How do I know if a breeder is registered?
The registered breeder should provide the name of the cat association they are registered with on their website and social media pages. If they are not online, or there is no information available, ask who they are registered with. Check that the breed association actually exists. Most cat associations will have a list of registered breeders on their website, if you do not see the name of the breeder, contact the cat association for confirmation.
When a litter of kittens is born, the breeder notifies the cat association who issue pedigrees. The pedigree certificate will have the name of the cat association at the top, along with the pedigree name of the kitten (using our example, Sunnyside Norman), along with the kitten’s sire (father), dam (mother), grandparents, great grandparents etc. This pedigree is the official paperwork that confirms the cat is purebred.
Registered vs backyard breeder
We know that a registered breeder is registered with a cat association. All members must abide by the Constitution, By-Laws and Code of Ethics set out by the cat council and failure to do so will result in expulsion. These regulations serve to ensure the integrity of the council and ensure breeders uphold the highest of standards with regards to the welfare and health of cats and kittens.
The backyard breeder is not a member of a cat association, his or her cats may or may not be purebred, but the kittens produced will not have a pedigree. They are not bound by the rules and regulations of a cat association and therefore there is no accountability.
How to find a registered cat breeder
Ordinarily, the recommendation would be to visit a local cat show and meet some cat breeders. This is not possible in many countries due to the ongoing Covid pandemic.
Contact cat associations and check their breeder listings, if you cannot find a breeder, contact the cat association, as they may still be able to recommend somebody.
Do your homework before choosing the right breeder. Ask a lot of questions and search the Internet for their name and/or prefix to look for reviews or negative press. While it is the job of the cat association to make sure their breeders are complying to their rules and regulations, sometimes one will slip through the cracks. Social media and Google reviews have made it easier to get feedback.
Facebook in particular has a lot of breed-specific groups for like-minded people. Many will include breeder listings, and/or allow people to ask for recommendations, but this will usually be via direct message to avoid a lawsuit if a bunch of people tell you to avoid XYZ cattery. Personal recommendation is a really good way to find a cat breeder.

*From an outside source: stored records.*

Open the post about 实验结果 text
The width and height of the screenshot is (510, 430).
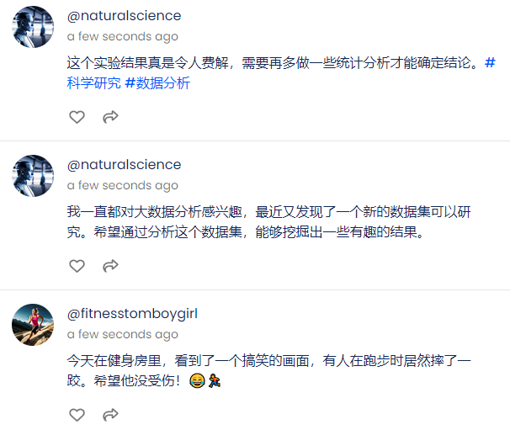click(274, 63)
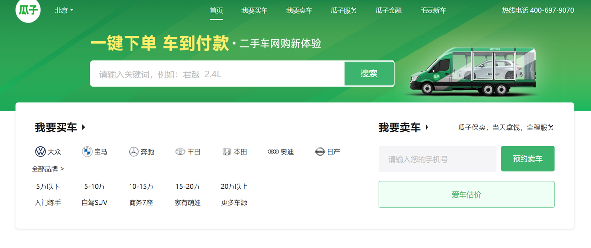Click the 预约卖车 button
Image resolution: width=591 pixels, height=248 pixels.
[527, 159]
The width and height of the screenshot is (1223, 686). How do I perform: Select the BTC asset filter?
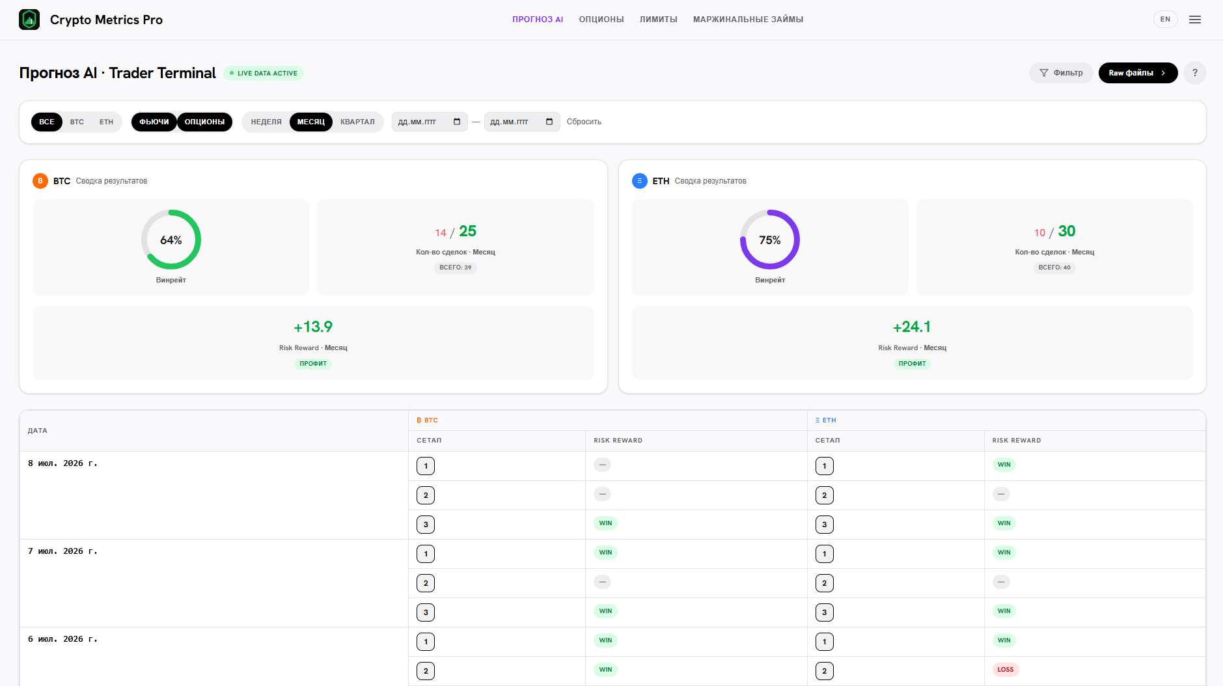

It is a requirement of breeders in some states of Australia to provide a breeder identification (BIN) number or supply number when advertising online (breeder website, Facebook, Gumtree etc). This number helps prospective buyers to find out more information about the kitten or cat who is listed. Find out if the BIN is genuine by searching ‘breeder identification number search’, in your chosen web browser. People in NSW can use the following tool to input a BIN on this page.
How do I become a registered cat breeder?
Most cat breeders start off with a registered purebred show cat (or two) who they regularly exhibit at cat shows. Future breeders have so much to learn including genetics, breed standards, animal husbandry, infectious diseases, inherited diseases, mating and raising kittens. Exhibiting cats opens up the opportunity for mentorship, and most breeders are happy to take on a willing mentor. When selecting a purebred cat with the purpose of showing, let the breeder know in advance, so that he or she can sell you the best example of the litter. Not every kitten will make a show cat, some will have minor faults, which doesn’t detract from the cat or impact his or her health, but means they won’t fare well on the show bench.
Becoming a breeder is a slow process, once you are familiar with the breed, and feel confident starting out as a breeder, you will register a prefix with a cat association and buy a breeding cat (ie; a purebred cat who has not been desexed). Most breeders start out with one or two females and use the services of a stud (entire male cat) from another breeder for a fee.
Cat breeders are constantly learning, even those who have been breeding for years. Finding mentors and attending shows is the ideal way to establish yourself as a cat breeder.